Le premier élément à reconnaître est que l’agression s’est déroulée dans un moment de grave crise politique du gouvernement, dans laquelle le soutien à Berlusconi était en net recul. Le jour précédant l’attentat, les agences de presse ont diffusé la nouvelle que le premier ministre était tombé en-dessous des 50% d’approbation. Exploitant l’exceptionnelle vague d’émotion suscitée par l’agression, le soutien de l’opinion publique à Berlusconi a immédiatement remonté. Ceci est sans doute l’un des effets les plus indubitables et les plus évidents qu’ait produits l’attentat.
Les autres effets politiquement pertinents sont reconnaissables dans le resserrement d’une majorité parlementaire qui était en train de s’effriter, dans la désorientation d’une opposition parlementaire déjà inerte et épuisée (particulièrement quand on se réfère au PD); mais surtout dans l’isolement et la marginalisation d’une opposition sociale qui essayait de reprendre de la vigueur. En fait, au cours des derniers mois, au-delà de l’évanescente opposition parlementaire, grâce aux nouveaux instruments de communication, s’est développé un vaste mouvement de contestation du Premier ministre qui, malgré ses limites et sa fragilité politique a soulevé avec esprit de décision la question de chasser Berlusconi.Après l’attentat et l’apparition de groupes sur Facebook saluant l’auteur de l’attentat, le gouvernement a riposté par une furibonde croisade contre internet, dont le paladin est le ministre de l’intérieur. L’unique riposte a été la volonté déclarée de bloquer les sites web qui critiquent le chef du gouvernement. Cela a été la riposte du gouvernement et de la classe dominante tout entière, laquelle ne pouvant plus compter sur le rôle rassurant des partis sociaux-démocrates redécouvre maintenant le vieux mais toujours efficace arsenal répressif. À propos de censure et en mettant de côté toute hypocrisie, on ne peut pas s’étonner si sur Facebook prospèrent les mauvaises habitudes verbales quand un ministre en charge a hurlé : « cette gauche de merde va mourir assassinée ». Si un ministre de la république s’exprime de manière aussi aggressive, violente et vulgaire, pourquoi s’étonnerait-on si un langage tout aussi malheureux est adopté par ceux qui fréquentent internet ?

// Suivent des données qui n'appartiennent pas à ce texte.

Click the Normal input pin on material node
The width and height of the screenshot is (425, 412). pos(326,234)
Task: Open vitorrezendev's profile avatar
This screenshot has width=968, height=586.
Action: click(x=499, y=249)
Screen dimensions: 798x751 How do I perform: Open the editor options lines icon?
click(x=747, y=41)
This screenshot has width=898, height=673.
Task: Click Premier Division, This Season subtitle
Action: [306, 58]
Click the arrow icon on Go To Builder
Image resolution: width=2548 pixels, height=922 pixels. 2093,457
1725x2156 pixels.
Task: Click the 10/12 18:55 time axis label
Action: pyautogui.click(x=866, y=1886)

Il est évident que l’apparition excessive de groupes sur Facebook félicitant Tartaglia constitue seulement un prétexte pour mettre un baillon sur un moyen de communication et de mobilisation de masse qui a révélé toute sa force à l’occasion de l’organisation d’un événement médiatique et politique comme la manifestation nationale du 5 décembre dernier, à laquelle ont participé de très nombreuses personnes convoquées par le moyen du réseau web.
Enfin, il faut signaler le comportement vil et apeuré des soi-disant et évanescents « démocrates » de notre pays, enfermé dans un silence embarrassé et éloquent, face à un virage imprévu dans le sens bonapartiste de la politique, préoccupés seulement de s’associer au choeur de la solidarité à l’égard de Berlusconi.